Я пригласил оформлять картину молодого художника, склонного к западной манере (сейчас он живет в Голландии), — Марка Каплана, с которым мы работали на «Сентиментальном романе».
Вспомнились лекции Евгения Евгеньевича Енея, который оформлял Г. М. Козинцеву почти все его картины. Это были лекции о маньеризме — важнейшей особенности работы и мировоззрения художника в кино.
— «Правильно» и «красиво» — разные вещи! — втолковывал нам с легким венгерским акцентом Еней.
Неожиданность и случайность, странность, какой не увидишь в бытовых интерьерах, свободное отношение к композиции, отсутствие догм — вот что называл «маньеризмом в кино» этот мастер.
— Выражайте сомнения по поводу того, что на первый взгляд кажется бесспорным. Бесспорное — это скука, а случайность — это радость и свежесть. — Эти слова Евгения Евгеньевича помню до сих пор.
Енею вторил Козинцев:
— …Если работал художник, то для искусства важнее его ошибки, чем чужие исправления…
Мы с Марком засели (а ведь я тоже в прошлом был сценографом) за сочинение нашего понимания викторианской Англии.
И сделали великое открытие: материальная жизнь России последней трети девятнадцатого века НИЧЕМ не отличалась от жизни остальных европейцев, англичан в том числе. Конечно, планировка дома в Англии делается до сих пор на двух уровнях. А вот вещи, реквизит, мебель, посуда, ширмы, ковры, газовые светильники, обои, оконные рамы, двери — все в те времена было едино.

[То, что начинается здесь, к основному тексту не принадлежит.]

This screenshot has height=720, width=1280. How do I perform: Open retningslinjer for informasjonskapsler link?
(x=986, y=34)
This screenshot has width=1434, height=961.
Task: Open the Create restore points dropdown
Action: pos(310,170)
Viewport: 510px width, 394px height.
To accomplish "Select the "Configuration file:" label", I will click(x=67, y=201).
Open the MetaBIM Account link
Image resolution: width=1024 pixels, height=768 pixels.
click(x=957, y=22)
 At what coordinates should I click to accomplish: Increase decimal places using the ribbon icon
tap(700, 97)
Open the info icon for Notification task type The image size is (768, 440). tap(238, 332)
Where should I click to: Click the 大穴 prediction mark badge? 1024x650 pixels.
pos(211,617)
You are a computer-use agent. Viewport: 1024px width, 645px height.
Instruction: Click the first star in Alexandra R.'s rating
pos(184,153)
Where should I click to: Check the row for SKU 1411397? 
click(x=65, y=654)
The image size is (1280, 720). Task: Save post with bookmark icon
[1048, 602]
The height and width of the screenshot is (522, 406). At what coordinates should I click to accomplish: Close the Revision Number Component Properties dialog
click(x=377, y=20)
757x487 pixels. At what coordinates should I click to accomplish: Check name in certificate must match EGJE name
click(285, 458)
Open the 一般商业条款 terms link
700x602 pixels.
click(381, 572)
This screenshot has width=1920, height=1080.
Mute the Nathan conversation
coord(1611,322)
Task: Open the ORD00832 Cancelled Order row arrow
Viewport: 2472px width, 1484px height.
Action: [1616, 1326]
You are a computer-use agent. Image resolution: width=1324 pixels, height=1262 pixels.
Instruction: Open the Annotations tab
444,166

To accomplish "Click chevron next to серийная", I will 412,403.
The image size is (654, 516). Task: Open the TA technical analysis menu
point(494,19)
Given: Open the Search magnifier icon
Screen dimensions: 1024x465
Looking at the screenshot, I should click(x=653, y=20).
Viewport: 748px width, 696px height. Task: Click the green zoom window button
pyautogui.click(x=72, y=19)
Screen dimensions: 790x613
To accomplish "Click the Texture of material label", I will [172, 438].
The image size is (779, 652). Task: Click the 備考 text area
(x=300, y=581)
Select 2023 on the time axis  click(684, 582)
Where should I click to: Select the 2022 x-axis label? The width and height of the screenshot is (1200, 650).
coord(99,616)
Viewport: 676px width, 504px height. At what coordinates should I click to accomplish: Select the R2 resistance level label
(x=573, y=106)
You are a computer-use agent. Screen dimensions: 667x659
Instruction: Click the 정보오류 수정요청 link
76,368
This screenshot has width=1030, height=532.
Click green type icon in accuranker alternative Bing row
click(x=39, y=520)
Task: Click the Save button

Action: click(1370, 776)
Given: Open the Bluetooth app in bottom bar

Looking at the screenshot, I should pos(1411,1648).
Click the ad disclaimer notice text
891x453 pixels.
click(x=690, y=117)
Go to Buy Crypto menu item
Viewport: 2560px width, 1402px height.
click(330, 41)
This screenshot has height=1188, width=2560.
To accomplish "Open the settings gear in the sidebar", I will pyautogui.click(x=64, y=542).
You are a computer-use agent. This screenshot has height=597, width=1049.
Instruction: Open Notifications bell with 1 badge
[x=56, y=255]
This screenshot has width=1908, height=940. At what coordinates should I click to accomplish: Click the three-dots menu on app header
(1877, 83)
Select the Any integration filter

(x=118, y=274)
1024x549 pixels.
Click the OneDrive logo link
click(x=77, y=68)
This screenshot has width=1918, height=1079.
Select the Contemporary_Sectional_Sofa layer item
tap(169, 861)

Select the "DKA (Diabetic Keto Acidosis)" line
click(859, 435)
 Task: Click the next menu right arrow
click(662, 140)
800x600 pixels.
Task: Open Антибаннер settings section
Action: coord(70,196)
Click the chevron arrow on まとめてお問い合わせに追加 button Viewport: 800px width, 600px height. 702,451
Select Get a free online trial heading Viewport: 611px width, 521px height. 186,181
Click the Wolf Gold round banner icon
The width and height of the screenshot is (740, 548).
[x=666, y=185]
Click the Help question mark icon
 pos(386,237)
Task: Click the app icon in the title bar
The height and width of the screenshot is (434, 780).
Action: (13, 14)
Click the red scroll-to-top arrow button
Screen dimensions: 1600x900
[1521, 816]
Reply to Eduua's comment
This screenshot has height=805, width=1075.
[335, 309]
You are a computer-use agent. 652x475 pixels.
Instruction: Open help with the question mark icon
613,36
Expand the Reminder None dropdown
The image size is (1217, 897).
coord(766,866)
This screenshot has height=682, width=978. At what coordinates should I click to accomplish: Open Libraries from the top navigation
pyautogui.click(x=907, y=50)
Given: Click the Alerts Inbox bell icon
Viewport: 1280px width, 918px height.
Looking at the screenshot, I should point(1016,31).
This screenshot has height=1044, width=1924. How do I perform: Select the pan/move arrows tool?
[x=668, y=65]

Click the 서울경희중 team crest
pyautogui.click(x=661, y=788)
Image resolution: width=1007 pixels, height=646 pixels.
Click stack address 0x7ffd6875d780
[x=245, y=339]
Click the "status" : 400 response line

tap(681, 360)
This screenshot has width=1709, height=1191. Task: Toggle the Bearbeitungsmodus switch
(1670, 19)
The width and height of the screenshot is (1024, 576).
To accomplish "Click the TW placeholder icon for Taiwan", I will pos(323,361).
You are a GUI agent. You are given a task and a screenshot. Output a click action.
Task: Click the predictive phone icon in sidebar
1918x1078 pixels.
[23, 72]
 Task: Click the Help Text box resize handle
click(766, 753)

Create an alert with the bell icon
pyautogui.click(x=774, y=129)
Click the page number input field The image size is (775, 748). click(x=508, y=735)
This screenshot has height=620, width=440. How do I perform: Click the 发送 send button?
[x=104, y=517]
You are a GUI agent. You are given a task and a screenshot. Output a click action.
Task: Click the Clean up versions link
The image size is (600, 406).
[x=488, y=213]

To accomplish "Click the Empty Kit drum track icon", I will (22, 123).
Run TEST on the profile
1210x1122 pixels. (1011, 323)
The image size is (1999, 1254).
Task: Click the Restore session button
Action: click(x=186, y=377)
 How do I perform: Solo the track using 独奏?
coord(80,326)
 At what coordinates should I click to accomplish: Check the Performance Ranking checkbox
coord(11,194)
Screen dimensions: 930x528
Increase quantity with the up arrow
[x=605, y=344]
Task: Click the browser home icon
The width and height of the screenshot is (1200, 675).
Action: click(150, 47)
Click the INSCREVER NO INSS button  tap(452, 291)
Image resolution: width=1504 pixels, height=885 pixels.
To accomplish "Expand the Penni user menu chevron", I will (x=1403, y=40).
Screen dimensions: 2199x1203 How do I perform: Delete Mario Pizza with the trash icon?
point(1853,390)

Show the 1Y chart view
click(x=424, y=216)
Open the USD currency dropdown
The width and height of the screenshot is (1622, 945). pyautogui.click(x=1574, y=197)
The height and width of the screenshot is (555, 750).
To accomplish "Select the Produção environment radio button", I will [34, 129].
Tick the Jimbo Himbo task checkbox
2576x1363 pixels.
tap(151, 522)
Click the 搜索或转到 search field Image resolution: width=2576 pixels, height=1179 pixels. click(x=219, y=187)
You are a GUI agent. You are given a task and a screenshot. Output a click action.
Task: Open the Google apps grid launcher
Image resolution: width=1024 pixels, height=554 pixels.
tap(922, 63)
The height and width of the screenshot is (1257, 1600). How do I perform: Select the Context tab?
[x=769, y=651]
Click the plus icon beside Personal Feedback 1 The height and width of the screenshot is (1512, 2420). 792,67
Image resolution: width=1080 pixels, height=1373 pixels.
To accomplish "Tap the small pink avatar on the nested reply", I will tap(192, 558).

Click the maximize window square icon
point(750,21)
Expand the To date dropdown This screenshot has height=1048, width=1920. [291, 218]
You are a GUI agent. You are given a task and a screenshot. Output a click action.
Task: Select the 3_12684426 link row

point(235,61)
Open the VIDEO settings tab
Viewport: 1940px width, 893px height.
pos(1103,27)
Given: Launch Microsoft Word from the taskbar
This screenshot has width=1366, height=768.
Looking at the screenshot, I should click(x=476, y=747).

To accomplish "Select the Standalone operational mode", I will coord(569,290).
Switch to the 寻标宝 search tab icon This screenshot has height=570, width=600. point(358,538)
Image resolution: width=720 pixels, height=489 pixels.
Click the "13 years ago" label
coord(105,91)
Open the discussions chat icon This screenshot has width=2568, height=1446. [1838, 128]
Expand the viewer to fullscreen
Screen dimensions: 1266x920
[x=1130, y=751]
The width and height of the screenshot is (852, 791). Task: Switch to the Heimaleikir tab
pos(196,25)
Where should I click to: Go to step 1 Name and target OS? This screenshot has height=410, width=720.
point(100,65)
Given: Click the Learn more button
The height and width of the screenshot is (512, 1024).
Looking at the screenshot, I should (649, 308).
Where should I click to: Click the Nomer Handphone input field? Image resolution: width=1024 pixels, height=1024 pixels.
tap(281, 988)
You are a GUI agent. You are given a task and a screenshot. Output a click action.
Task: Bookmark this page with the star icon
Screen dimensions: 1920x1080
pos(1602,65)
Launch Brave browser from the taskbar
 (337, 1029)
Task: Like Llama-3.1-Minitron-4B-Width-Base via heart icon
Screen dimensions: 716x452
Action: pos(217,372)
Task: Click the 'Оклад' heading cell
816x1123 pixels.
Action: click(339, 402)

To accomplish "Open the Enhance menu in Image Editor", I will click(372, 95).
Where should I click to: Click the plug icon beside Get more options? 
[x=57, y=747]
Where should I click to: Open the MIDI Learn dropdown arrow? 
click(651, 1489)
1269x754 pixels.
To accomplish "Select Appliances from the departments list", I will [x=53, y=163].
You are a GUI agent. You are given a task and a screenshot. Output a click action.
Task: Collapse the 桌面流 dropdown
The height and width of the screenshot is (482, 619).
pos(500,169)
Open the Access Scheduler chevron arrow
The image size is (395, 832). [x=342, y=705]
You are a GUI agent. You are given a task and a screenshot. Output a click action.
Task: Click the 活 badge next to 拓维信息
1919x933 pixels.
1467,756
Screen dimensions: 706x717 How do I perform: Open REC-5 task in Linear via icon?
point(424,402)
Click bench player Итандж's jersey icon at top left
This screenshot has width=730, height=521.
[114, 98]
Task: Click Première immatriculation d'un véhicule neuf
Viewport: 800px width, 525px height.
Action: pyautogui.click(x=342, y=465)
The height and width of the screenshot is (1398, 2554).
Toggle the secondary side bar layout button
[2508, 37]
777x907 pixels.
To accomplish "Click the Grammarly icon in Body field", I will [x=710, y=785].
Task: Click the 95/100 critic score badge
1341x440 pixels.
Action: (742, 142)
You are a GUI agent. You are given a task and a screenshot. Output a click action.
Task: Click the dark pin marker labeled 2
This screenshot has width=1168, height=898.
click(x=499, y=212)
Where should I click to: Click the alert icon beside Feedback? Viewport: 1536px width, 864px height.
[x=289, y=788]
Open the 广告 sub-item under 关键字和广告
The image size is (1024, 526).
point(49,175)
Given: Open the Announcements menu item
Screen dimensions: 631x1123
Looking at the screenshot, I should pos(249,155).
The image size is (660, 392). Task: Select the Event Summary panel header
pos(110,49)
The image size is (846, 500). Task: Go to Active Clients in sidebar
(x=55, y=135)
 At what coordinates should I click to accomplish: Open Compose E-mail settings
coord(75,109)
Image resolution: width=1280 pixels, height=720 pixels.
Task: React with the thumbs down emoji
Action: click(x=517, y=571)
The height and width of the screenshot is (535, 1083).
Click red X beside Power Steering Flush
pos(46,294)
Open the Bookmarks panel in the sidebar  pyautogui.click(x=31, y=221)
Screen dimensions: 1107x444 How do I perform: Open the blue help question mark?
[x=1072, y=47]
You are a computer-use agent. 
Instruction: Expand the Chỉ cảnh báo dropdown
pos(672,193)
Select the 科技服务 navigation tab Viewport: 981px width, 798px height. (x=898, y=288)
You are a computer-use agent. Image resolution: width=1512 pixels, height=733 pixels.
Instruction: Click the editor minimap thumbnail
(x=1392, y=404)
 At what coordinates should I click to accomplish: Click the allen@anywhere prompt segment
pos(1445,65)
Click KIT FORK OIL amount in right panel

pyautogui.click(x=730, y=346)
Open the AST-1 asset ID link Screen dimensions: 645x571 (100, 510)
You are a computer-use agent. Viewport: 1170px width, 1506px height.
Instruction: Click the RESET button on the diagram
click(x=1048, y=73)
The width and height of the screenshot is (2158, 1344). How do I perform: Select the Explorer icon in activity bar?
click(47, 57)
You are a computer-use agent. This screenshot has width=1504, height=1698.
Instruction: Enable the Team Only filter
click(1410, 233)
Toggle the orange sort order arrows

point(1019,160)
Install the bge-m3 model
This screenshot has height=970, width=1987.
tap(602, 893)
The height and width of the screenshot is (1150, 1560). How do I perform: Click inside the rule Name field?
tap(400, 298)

Много раз в течение многих лет я слышу не совсем приятные вопросы:
— Почему это у вас, как ни странно, так все удачно получилось?
— Надо же! С чего бы вдруг?
— Как вам удалось передать английский стиль?
Да никак! Мы его представили себе, а не передавали. И русский зритель клюнул на нашу Англию. И не только русский.
Вещи были подлинные. Цех реквизита на «Ленфильме» не был еще разворован… А столовое серебро, фарфор и хрусталь мы приносили из дома…
Композитор Владимир Дашкевич долго не мог понять, чего я от него хочу, когда твержу об «имперском, викторианском» музыкальном стиле.
Наконец я засел ночью к радиоприемнику с диктофоном в руках и записал сквозь рев глушилок позывные дорогого моему сердцу Би-би-си. Ночью было слышнее.
А утром по телефону из Ленинграда в Москву я проиграл Дашкевичу свои записи.
Реакция его была мгновенной:
— Бриттен на темы Персела!
Он положил телефонную трубку на рояль, и… я услышал ту мелодию, которую все вы знаете. Дашкевич всегда был превосходным стилистом, но тут он превзошел самого себя.
Итак, затея называлась «Шерлок Холмс и доктор Ватсон» — парный конферанс, две стороны одной медали.
Это была моя первая работа с оператором Юрием Векслером.
Мы пустились в плавание, не разведав берегов.
А пристать к другому берегу нам довелось лишь через восемь лет…
ЧЕРЕП ДОЛИХОЦЕФАЛА
С самого начала я знал, что Холмса должен играть Василий Ливанов. До этого он снимался у меня в «Ярославне», где был лохматым и драчливым, пьяным рыцарем Бенедиктусом. Это он пел голосом Михаила Боярского:
Стоит заглянуть в рассказы Конан Дойла, и вы убедитесь, что в десятках этих рассказов Шерлок Холмс статичен, характер его не развивается, он — «маска».
Холмс — позер, он не говорит, а вещает.
Все эти качества счастливым образом совпадали с особенностями характера Василия Ливанова.
Он родился в семье знаменитого мхатовца Бориса Ливанова, от которого унаследовал не только страсть к лицедейству, умение рисовать и литературный дар, но и сохранил в зрелом возрасте мальчишеское начало (желание «поиграть в англичанство»).
Я помню Василия Борисовича на улицах Кракова в ту пору, когда снимали «Ярославну». Он твердил, что он католик, искал фамильный дом, в котором якобы родилась его мать Евгения Казимировна, полька по происхождению. На вид Ливанов был абсолютным европейцем — ладный костюм, бритое до синевы лицо, волосы покрыты слоем бриолина. Осталось сбрить усы, с которыми он никогда не расставался, — и будет вылитый Холмс с черепом долихоцефала.